Determine which lines of the records include the word "computer", and copy them.

Dataset records
········
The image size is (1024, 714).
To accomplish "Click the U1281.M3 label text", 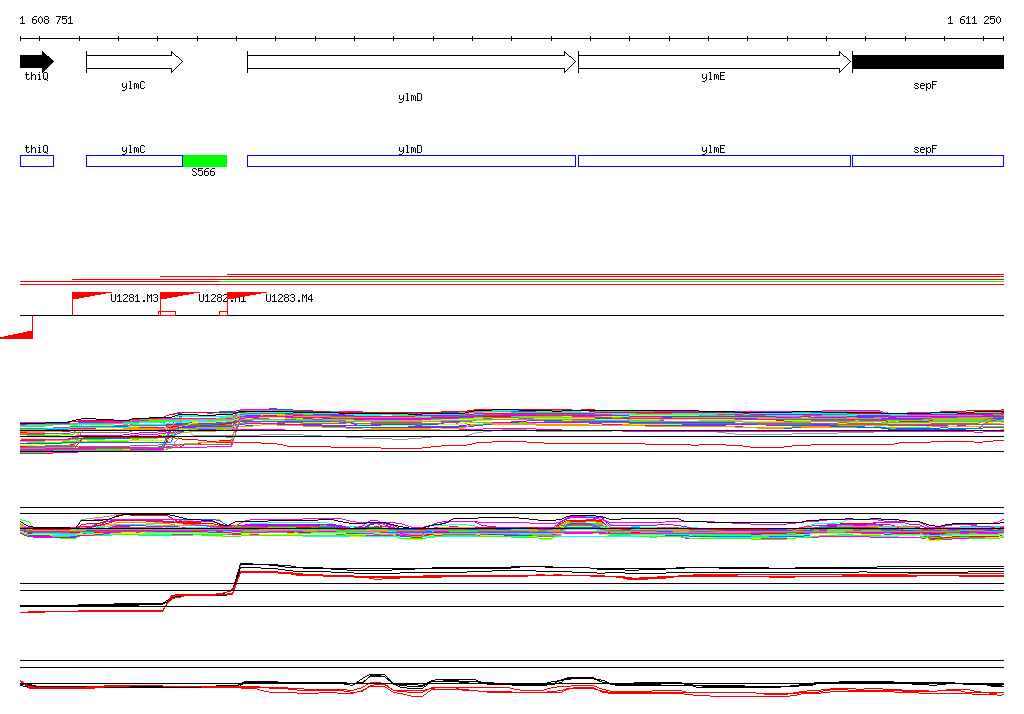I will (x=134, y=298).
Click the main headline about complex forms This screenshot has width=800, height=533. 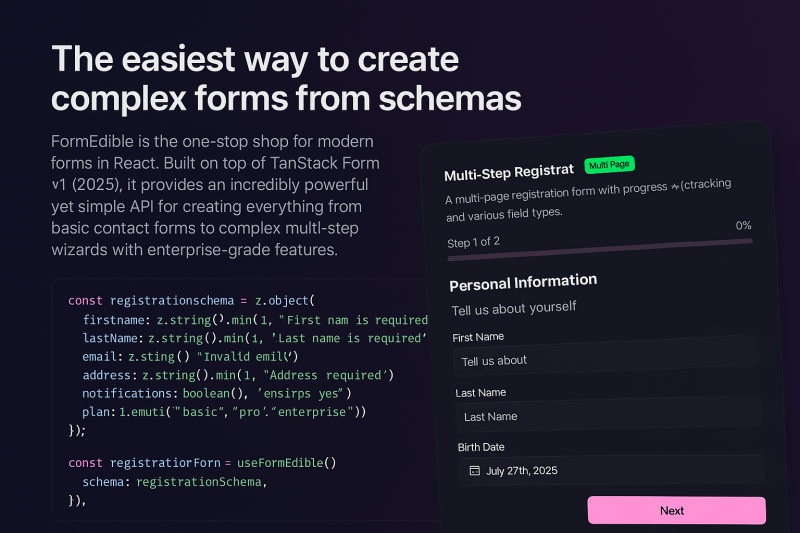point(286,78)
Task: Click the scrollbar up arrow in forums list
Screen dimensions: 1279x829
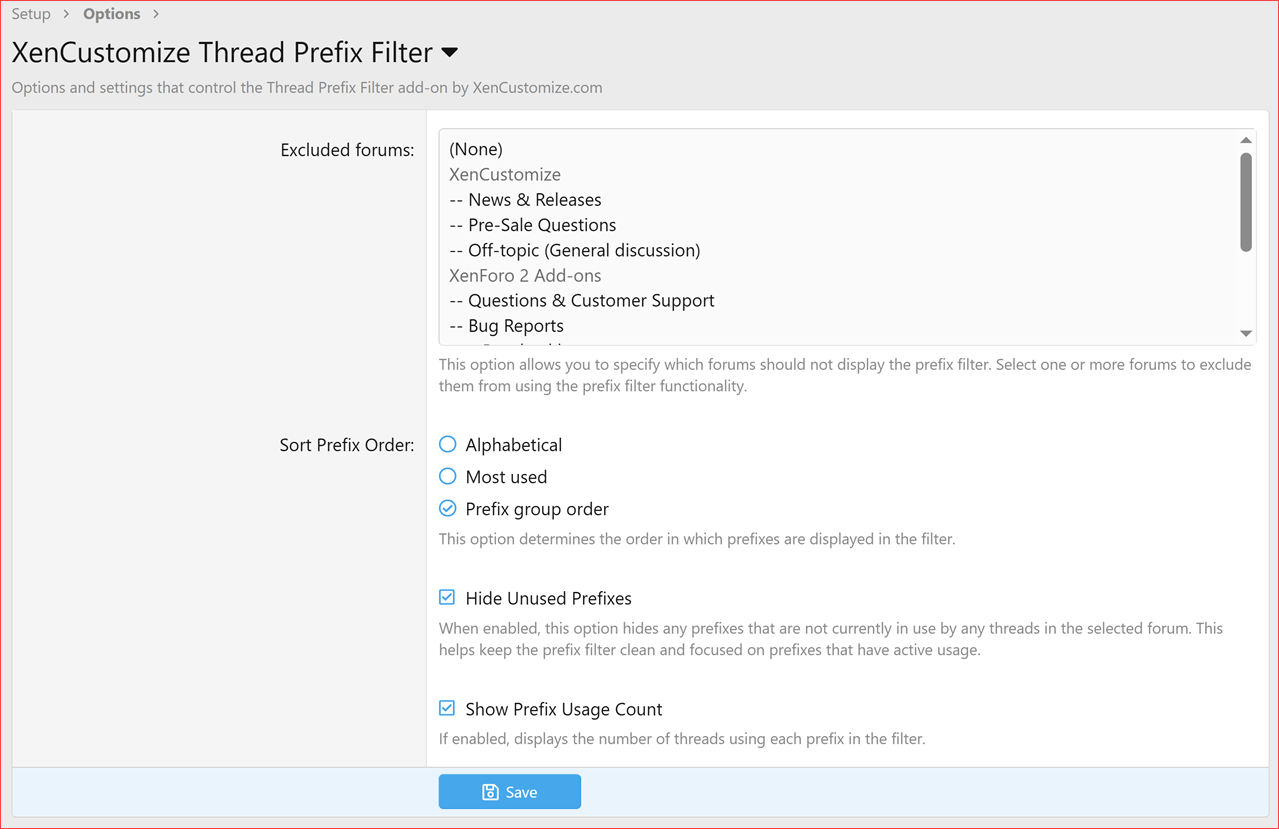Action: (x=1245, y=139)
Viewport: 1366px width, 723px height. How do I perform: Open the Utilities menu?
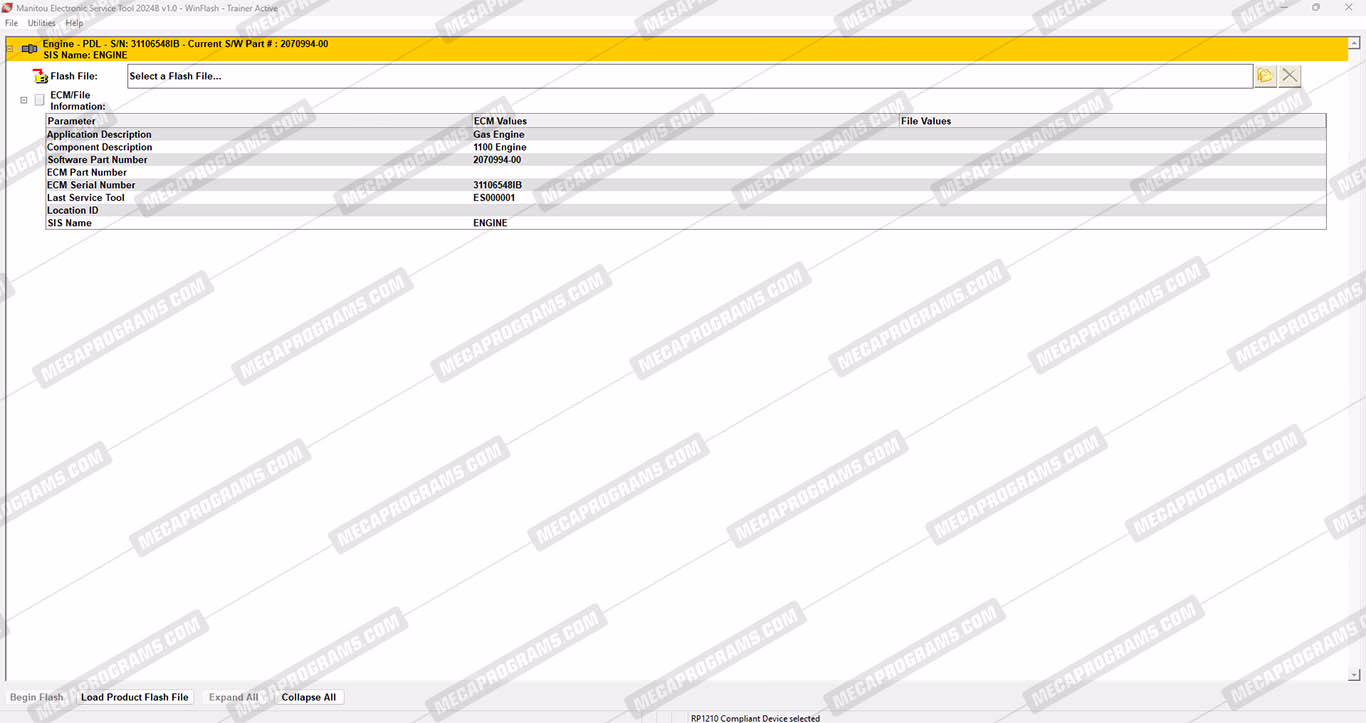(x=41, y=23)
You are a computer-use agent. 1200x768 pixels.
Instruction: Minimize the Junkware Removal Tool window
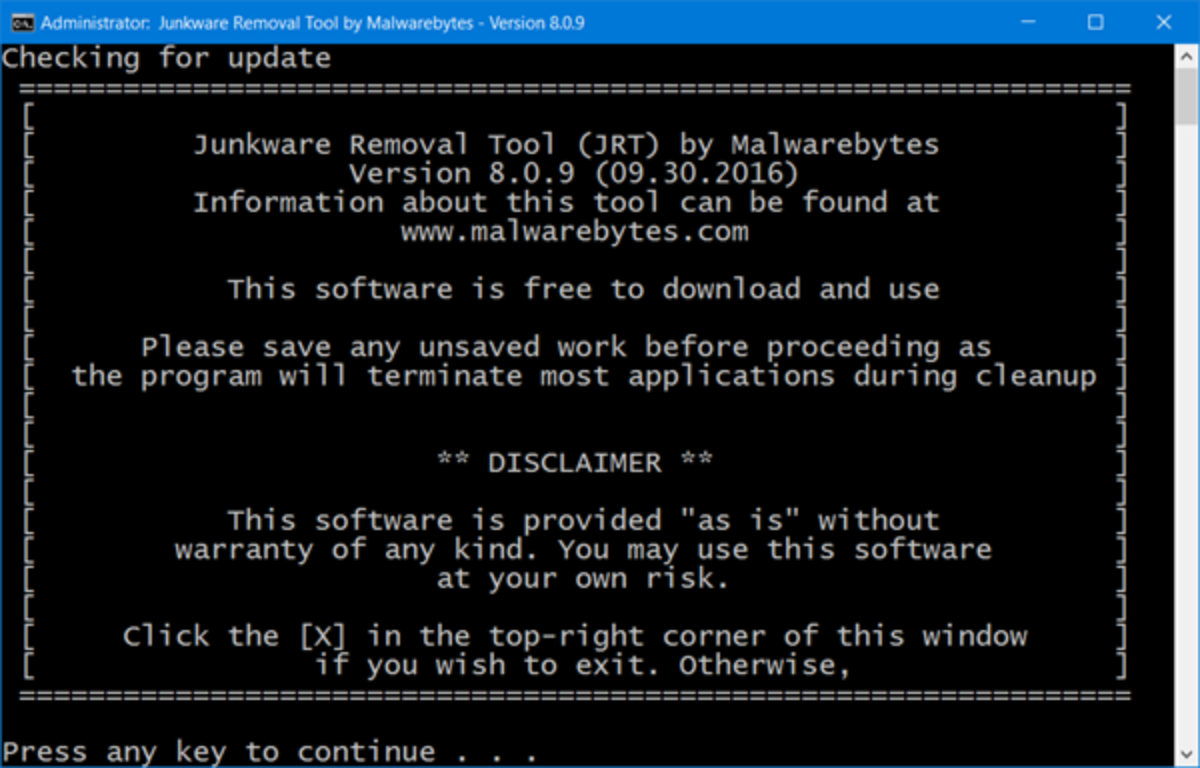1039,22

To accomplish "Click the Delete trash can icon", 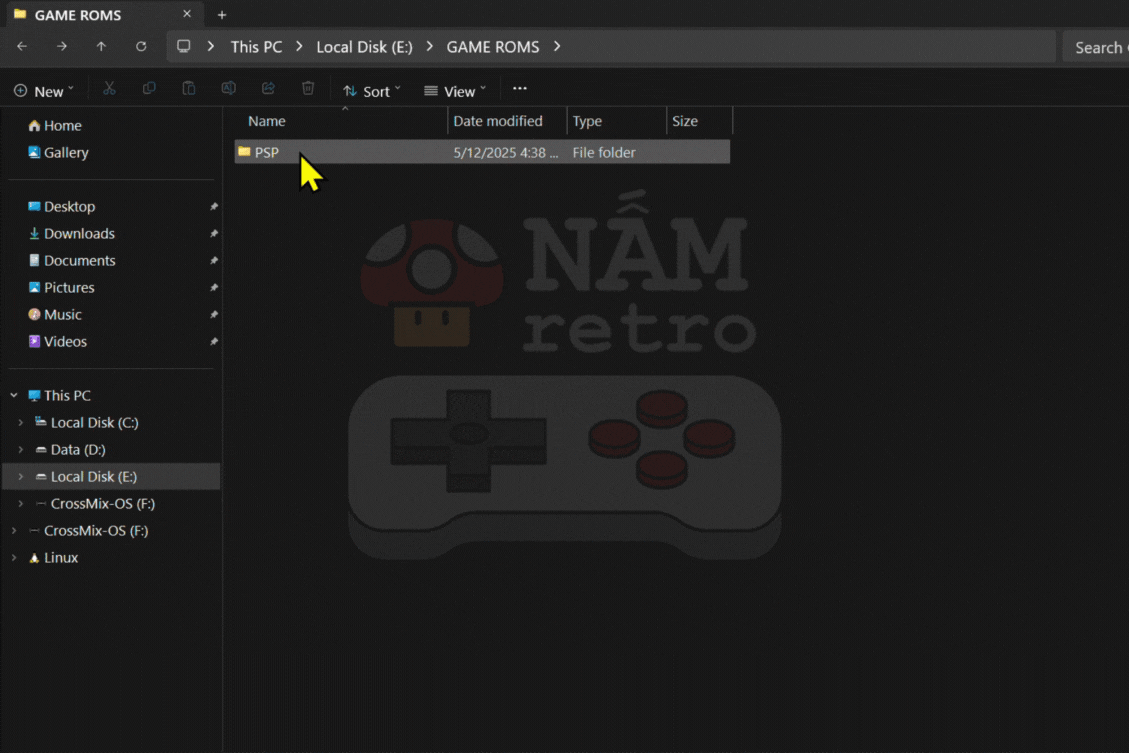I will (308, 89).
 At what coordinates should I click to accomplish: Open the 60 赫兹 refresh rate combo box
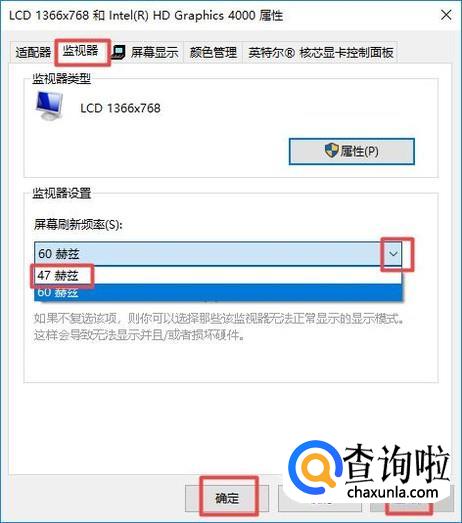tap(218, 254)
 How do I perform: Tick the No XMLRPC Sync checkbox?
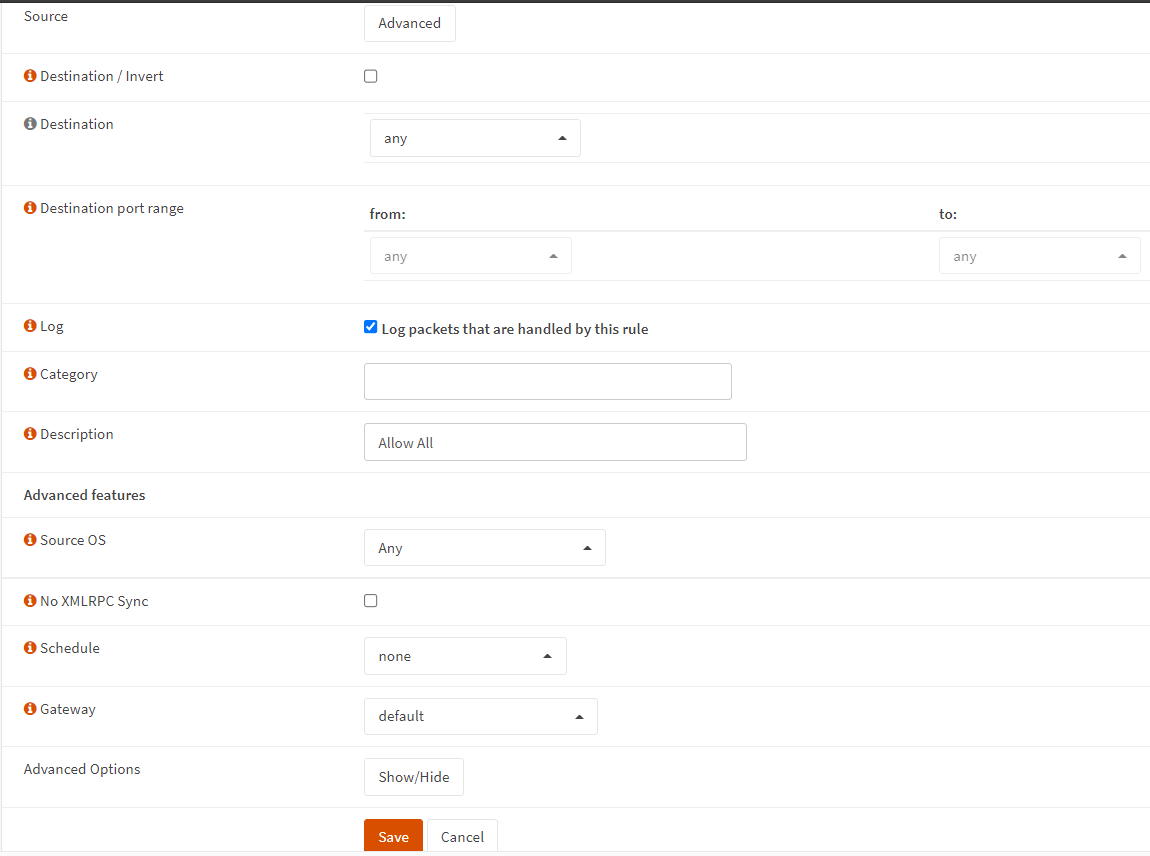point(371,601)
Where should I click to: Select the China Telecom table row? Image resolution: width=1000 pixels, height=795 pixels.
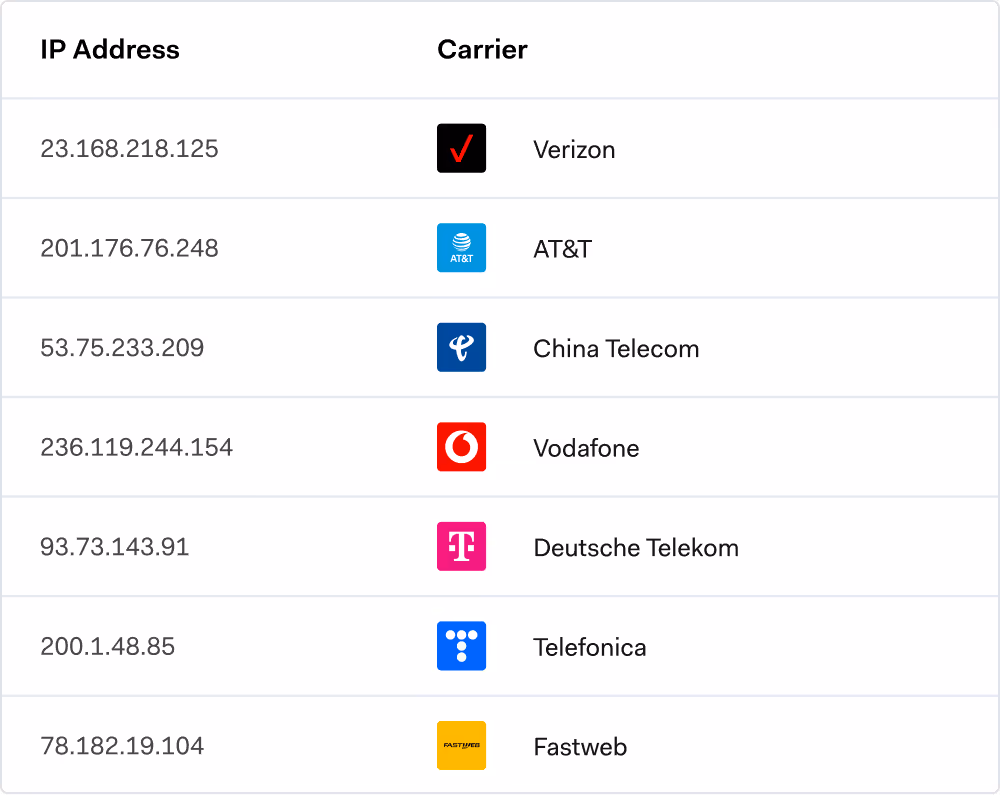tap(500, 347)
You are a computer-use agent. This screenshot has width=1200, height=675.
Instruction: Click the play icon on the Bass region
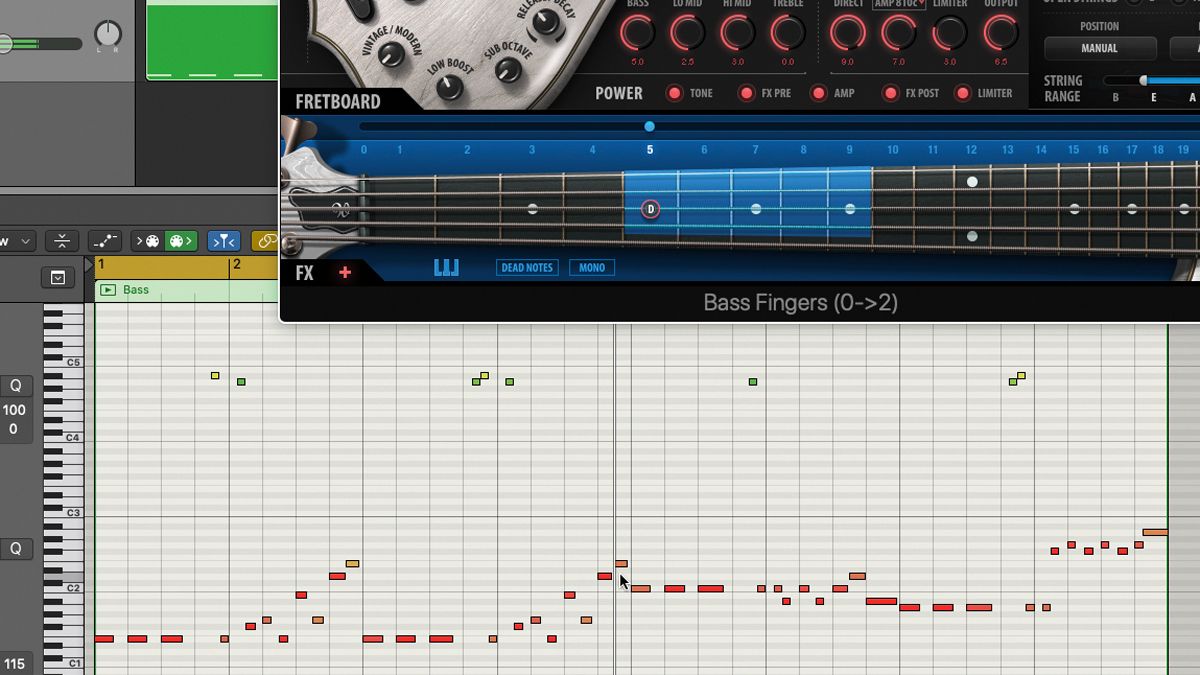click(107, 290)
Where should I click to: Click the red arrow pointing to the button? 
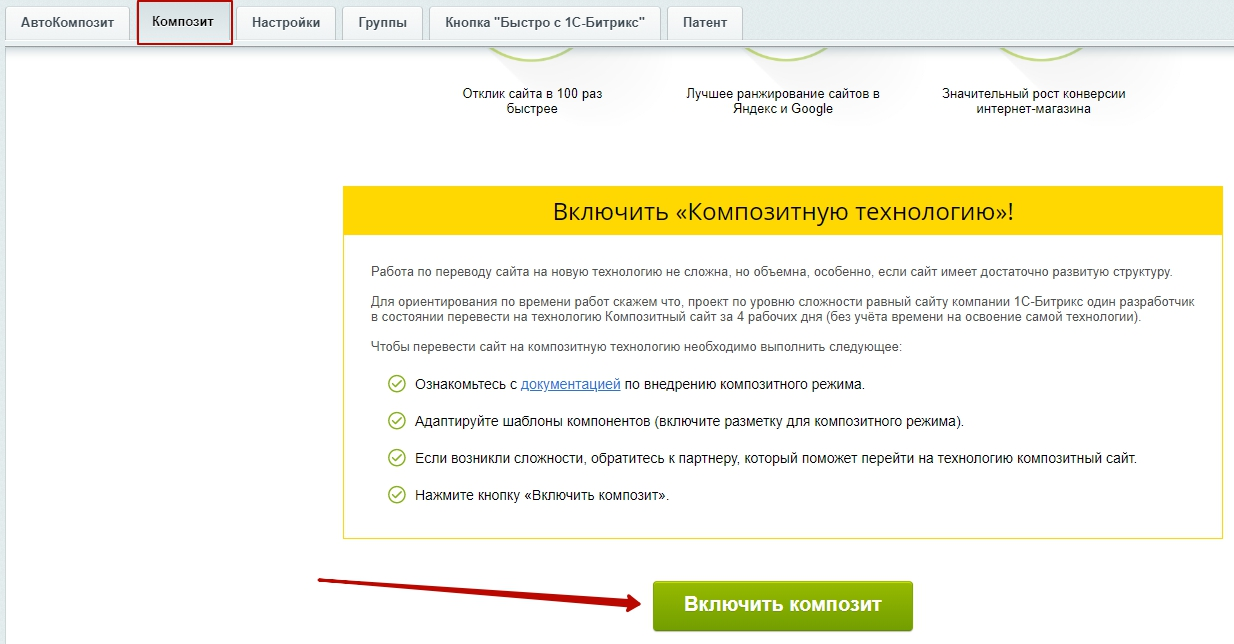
········
**Task solution**
You are a computer-use agent. 1200x768 pixels.
You are a computer-use agent. This screenshot has width=1200, height=675.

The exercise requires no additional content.